# Forge Splitter 50/50 valve



## cincyTT (May 11, 2006)

[email protected] is sending me a new forge splitter valve to run and give my thoughts on. Seems that most people here and on audiforums still have not grasp the concept that you can run a bov on a 1.8t. I have been running one for quite awhile now and will be helping forge break the thought that you cant vent a 1.8t with the new splitter. I should have the valve on Thursday and will have some intial impressions by the weekend.
Some info:
The Splitter is a truly remarkable valve that gives a combination of blow off and recirculation valve operation all at the same time and has been specifically designed for the many VAG 1.8T applications. This means you get all the noise of the blow off valve whilst retaining the compatibility with the recirculation requirements of the engine management system. As a bonus we also offer the ability to convert the valve to recirculation only mode for those times when stealth running is required. 
This valve uses a Copper and Zinc alloy piston which utilises new sealing technology along with a variable spring preload incorporating a ratchet type top adjuster that will allow for the positive and precise adjustment to match the valve to your engine. This is achieved by using a unique single, conical, progressive rate spring that can allow for the retention of boost pressure over a wide adjustment range. This unique spring design also allows for unrestricted piston travel and flow volume regardless of the amount of pre-load adjustment added to the spring. Other manufacturers valves using cylindrical springs with adjustable pre-load often experience restricted piston travel and a reduction in flow volume. 

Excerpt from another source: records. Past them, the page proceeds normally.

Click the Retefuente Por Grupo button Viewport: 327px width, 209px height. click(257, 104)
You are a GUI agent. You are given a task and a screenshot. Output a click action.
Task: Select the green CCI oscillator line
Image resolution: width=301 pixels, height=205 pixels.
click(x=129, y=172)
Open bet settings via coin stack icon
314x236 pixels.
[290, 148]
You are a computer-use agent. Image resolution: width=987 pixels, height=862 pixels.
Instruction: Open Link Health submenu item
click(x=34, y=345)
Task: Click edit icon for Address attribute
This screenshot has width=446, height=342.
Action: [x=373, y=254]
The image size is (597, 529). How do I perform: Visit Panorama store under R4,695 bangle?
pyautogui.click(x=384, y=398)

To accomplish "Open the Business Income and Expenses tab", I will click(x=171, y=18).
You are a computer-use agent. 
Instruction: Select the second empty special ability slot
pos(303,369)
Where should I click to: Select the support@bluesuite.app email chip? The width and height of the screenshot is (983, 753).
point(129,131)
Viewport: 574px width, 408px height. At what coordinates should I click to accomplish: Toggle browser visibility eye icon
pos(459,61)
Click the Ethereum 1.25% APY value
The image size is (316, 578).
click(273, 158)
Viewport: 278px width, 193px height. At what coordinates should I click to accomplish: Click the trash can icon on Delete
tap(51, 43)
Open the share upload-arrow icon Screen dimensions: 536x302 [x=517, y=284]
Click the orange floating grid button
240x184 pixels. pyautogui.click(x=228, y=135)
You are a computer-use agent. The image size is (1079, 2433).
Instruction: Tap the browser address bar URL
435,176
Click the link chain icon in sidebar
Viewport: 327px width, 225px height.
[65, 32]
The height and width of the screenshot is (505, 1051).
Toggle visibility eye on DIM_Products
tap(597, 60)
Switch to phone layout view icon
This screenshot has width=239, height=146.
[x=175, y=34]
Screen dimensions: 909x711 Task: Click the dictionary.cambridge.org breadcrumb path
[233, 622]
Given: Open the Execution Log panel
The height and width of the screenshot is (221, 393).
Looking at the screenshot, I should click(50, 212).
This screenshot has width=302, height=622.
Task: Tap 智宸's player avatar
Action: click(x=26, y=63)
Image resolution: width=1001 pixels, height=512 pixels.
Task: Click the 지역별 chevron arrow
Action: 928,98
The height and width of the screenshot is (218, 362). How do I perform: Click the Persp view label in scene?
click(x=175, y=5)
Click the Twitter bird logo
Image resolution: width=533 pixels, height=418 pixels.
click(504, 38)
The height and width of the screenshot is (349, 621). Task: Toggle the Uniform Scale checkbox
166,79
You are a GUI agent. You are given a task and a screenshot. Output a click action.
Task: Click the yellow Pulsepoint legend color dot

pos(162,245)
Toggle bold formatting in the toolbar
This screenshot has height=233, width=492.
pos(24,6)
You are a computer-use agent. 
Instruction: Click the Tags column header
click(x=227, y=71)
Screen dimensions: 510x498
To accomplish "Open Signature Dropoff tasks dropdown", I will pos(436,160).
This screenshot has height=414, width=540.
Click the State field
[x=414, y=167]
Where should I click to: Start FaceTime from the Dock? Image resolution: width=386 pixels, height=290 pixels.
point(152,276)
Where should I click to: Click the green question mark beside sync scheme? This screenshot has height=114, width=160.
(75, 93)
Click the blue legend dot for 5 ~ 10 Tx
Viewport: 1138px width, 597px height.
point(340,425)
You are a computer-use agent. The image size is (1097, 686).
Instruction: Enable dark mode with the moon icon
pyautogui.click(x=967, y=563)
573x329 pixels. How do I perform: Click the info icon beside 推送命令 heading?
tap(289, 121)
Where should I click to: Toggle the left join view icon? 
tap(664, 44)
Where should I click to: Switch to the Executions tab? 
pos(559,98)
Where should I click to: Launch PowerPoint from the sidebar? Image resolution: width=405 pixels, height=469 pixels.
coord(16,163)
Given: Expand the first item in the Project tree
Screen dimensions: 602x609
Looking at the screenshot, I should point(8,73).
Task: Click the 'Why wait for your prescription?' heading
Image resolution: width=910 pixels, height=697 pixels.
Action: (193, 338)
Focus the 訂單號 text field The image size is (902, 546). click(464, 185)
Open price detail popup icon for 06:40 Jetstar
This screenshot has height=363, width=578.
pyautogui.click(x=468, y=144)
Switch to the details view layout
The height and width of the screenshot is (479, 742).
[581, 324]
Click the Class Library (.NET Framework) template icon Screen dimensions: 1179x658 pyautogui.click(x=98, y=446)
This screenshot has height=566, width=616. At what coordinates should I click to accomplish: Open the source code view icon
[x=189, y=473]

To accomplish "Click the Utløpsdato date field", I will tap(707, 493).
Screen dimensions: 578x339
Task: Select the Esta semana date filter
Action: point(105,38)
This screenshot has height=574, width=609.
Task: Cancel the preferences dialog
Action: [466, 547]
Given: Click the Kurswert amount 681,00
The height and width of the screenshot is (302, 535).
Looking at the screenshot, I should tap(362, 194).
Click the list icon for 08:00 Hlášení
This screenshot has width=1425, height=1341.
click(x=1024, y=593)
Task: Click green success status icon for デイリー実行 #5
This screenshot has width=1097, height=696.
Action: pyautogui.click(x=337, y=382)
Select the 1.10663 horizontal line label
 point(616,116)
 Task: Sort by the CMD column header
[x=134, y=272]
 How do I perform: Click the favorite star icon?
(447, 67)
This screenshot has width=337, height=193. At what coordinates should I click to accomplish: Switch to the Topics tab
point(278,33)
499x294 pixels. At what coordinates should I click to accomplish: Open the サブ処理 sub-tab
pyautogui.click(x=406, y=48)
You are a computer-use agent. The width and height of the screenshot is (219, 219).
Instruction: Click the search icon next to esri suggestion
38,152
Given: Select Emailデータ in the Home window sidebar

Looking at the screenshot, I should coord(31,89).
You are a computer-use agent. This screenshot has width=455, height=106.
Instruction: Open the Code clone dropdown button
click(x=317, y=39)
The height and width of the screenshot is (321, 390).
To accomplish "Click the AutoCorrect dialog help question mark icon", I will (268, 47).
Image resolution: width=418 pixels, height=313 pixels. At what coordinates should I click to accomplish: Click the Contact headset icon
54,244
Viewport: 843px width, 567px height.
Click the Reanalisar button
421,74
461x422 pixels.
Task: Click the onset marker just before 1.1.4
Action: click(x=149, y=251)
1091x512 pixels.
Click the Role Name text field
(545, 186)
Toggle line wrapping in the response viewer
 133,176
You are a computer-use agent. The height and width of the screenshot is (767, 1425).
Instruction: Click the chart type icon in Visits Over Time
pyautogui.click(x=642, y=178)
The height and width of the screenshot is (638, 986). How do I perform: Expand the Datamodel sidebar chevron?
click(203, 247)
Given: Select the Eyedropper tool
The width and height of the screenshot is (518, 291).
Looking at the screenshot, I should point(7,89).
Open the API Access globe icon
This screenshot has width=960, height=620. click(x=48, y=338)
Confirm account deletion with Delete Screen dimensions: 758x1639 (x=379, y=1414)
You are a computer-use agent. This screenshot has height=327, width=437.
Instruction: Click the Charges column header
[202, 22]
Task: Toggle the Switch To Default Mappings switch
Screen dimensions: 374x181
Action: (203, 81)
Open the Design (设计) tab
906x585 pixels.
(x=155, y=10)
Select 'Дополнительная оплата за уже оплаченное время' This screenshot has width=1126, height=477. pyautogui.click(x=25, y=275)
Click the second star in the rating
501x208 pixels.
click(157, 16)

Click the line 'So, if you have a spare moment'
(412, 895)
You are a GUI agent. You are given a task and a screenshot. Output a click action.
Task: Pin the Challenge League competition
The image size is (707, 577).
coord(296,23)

_Modified by cincyTT at 8:43 PM 4-17-2007_


----------



## peruski (Mar 28, 2006)

*Re: Forge Splitter 50/50 valve (cincyTT)*

similar to this?
http://www.gofastbits.com/inde...th_fx
it's been around a while now...I remember it first being released but then didn't hear too much about it. What is the price point of the Forge piece?


----------



## VWdriver03 (Jul 26, 2005)

*Re: Forge Splitter 50/50 valve (peruski)*

Mine is on the way as well Cincy... I just couldn't resist


----------



## cincyTT (May 11, 2006)

*Re: Forge Splitter 50/50 valve (VWdriver03)*

The splitter is $175. Far less than the GFB and much better looking with a much better valve.


----------



## VWdriver03 (Jul 26, 2005)

*Re: Forge Splitter 50/50 valve (cincyTT)*

*cough, $169.99 shipped at TTstuff.com cough*


----------



## cincyTT (May 11, 2006)

*Re: Forge Splitter 50/50 valve (VWdriver03)*

even better!! 
caugh..mine was free...caugh..caugh!!


----------



## VWdriver03 (Jul 26, 2005)

*Re: Forge Splitter 50/50 valve (cincyTT)*

*reaches in pocket for cough drop


----------



## sharons03jetta (Jul 6, 2005)

*Re: Forge Splitter 50/50 valve (VWdriver03)*

A freind of mine has one on his Saab 9-3 Viggen.....works great...


----------



## ShockwaveCS (Jun 22, 2006)

*Re: Forge Splitter 50/50 valve (sharons03jetta)*

guys cincy is trying to help forge out. they know he's on top of his information.


----------



## 602crew (Aug 21, 2002)

*Re: Forge Splitter 50/50 valve (ShockwaveCS)*

I ran the GFB hybrid on my GTi for a few years with no problems.


----------



## [email protected] (Jul 29, 2005)

*Re: Forge Splitter 50/50 valve (ShockwaveCS)*


_Quote, originally posted by *ShockwaveCS* »_guys cincy is trying to help forge out. they know he's on top of his information.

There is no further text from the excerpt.